For my own dinner, when I see that there’s a fried egg served on top of something, I usually find it difficult to skip over. Attempting to warm up after an hour spent outdoors, my eyes and stomach were quick to pick the KimChi BoKumBap.

My plate was filled with a mountainous pile of kimchi and pork belly fried rice. That was topped by the egg with its beautiful yellow yolk, sesame seeds, green onions and nori. I popped the yolk and watched the egg drip down into the rice. The fried egg is completely necessary to give the BoKumBap the proper consistency. Otherwise, this dish is tasty and has a subtle fieriness due to the ample kimchi. I also appreciated the earthy flavour profile from the flakes of nori and would have liked to see more of it. My one complaint is that they could have included larger pieces or an increased amount of the pork belly as I didn’t necessarily feel that there was enough meat. Still, it was a huge amount of food, which meant I packed up a serving big enough for lunch the next day.
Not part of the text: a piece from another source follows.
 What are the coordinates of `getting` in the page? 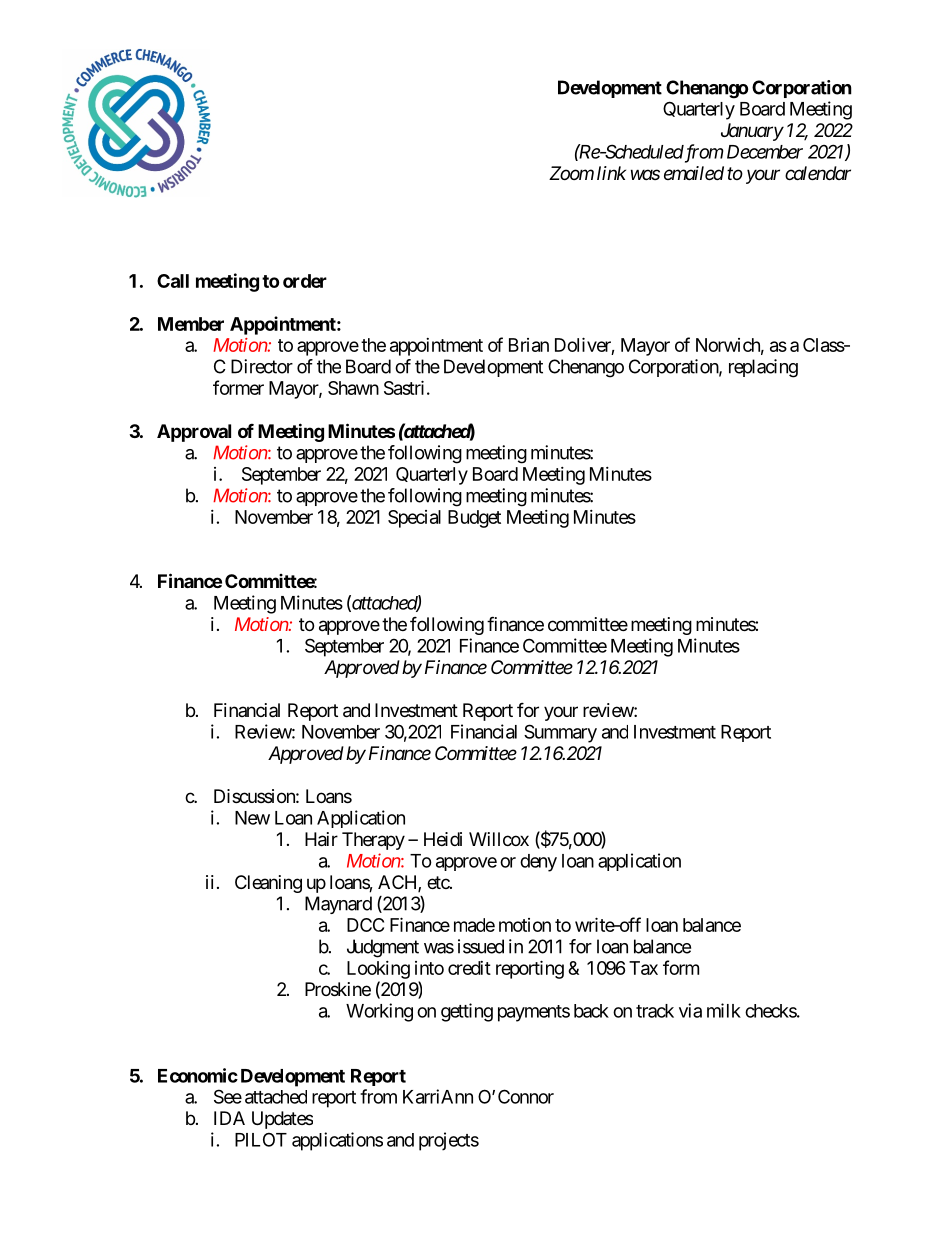 It's located at (467, 1012).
By the time we were done eating, we had pretty much closed the place down. There wasn’t any time for dessert. Although, I’d argue that the desserts aren’t really all that appealing. I can go to the grocery store to buy myself a box of Melona bars, if I want to. I can even make my own Melona float or cocktail, and I won’t miss a yogurt drink, so there’s room for improvement at NongBu.

Nevertheless, everything else I experienced would bring me back in a heartbeat. From the food to the service and the quiet, casual atmosphere, I think this is a great location for a gathering of friends.